Online News Popularity Project: To predict the Online News Popularity of mashable.com articles by no. of shares on the social media channels
Executive Summary
- In order for online news companies like Mashable to succeed, they need to determine patterns and trends that contribute to the popularity of their models.
- Our goal was to create and develop a model predicting which Mashable articles were widely shared on social networks based on several features of online news.
- Based on the results, we determined which variables would contribute toward future content creations having a wider reach on social media through organic sharing.
- Our business insights and recommendations for Mashable are based on our logistic regression model, which was implemented on a dataset built using stratified undersampling.
- This model provides multiple insights and recommendations that will help Mashable improve their business.

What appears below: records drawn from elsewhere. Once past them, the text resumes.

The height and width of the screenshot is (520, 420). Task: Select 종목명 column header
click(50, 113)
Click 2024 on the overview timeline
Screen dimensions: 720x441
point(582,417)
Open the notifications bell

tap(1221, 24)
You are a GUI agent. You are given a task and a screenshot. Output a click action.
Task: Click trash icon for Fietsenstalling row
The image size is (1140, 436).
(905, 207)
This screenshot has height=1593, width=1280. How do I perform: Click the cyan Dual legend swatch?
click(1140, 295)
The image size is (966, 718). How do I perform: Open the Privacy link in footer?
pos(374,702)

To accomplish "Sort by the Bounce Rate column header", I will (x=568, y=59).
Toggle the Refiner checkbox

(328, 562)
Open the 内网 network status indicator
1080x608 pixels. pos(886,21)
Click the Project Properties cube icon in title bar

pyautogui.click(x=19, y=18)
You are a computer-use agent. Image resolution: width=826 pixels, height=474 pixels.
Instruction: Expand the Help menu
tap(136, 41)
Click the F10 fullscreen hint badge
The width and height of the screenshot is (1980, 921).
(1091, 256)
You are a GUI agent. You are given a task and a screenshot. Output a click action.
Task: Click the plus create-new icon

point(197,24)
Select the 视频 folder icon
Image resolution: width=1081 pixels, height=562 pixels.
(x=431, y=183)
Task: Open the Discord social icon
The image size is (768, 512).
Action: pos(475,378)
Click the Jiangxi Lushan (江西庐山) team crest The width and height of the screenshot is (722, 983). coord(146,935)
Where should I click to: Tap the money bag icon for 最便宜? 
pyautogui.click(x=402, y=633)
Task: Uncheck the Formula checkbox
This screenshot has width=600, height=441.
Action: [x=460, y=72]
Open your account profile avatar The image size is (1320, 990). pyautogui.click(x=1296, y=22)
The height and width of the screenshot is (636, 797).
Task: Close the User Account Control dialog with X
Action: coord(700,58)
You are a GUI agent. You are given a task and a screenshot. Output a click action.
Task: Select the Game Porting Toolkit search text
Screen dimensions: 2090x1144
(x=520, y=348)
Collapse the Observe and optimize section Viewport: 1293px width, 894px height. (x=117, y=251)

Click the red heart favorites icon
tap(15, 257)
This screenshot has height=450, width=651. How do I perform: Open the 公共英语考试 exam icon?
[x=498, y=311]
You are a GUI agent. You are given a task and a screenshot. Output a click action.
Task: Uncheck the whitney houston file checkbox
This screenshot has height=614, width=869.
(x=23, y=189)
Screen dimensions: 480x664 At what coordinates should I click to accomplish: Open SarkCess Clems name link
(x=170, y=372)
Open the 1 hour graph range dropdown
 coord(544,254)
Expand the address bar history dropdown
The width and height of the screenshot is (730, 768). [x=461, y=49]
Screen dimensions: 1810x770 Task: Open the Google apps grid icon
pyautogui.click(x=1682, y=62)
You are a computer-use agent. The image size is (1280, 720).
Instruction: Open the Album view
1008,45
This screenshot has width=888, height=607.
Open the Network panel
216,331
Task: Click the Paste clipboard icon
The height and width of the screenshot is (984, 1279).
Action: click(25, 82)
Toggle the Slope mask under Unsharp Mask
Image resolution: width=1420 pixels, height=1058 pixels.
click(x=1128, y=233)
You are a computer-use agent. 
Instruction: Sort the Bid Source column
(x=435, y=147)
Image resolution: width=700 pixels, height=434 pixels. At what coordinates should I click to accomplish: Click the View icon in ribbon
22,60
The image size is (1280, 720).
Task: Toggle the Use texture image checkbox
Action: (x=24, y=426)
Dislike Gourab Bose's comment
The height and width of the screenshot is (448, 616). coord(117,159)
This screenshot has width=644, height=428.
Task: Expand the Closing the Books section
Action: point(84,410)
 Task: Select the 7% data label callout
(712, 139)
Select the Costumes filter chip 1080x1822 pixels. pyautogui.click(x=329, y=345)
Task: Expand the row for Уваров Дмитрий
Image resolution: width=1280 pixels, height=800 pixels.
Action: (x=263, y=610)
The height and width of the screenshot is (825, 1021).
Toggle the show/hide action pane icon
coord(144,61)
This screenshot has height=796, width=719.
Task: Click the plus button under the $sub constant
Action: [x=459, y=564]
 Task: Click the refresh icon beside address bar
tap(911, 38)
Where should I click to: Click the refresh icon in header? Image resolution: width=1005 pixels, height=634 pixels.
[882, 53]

- These insights includes the impact of image insertions, article categorization, keyword strength, and article release day.
- We then conclude with direction and specific actions Mashable could take to improve their articles’ virality.
Problem Statement
- Mashable is a global, multi-platform media and entertainment company, and they post articles of multiple genres online from which they earn revenue from advertisers.
- In order for companies like Mashable to succeed, they must be aware of the trends within their successful articles.
- Without learning these trends, a company like Mashable may fail against competitors who also uses data-driven strategy.
- Therefore, it is imperative to understand and predict what article characteristics are most appealing to readers.
- Our solution to this problem involves predicting which articles are widely shared on social media.
- Shares on social media is a key metric for article virality, and the specific business insight we are looking for is which factors lead to higher article virality.
- This is very significant for business because it results in more article views without requiring paid marketing.
Dataset Introduction
- The dataset is called “Online News Popularity Data Set” and it can be accessed from UCI Machine Learning Repository (https://archive.ics.uci.edu).
- Each row represents a news article and was collected from January 7, 2013 to January 7, 2015.
- There are 39,797 rows and 61 columns as shown in the Appendix Table 1.
- The original dataset contained 37 attributes of articles, and several natural language processing features were extracted by previous researchers (Fernandes, Vinagre & Cortez, 2015). In this study, 17 selected predictors are used to build models.
Methodology
- The methodology of this study is followed by SEMMA. SEMMA stands for Sample, Explore, Modify, Models, and Assess (Shmueli, Bruce, Stephens & Patel, 2017, p. 18).
- During this process, our data visualizations were created by both Tableau and JMP software, and the models were built via JMP software.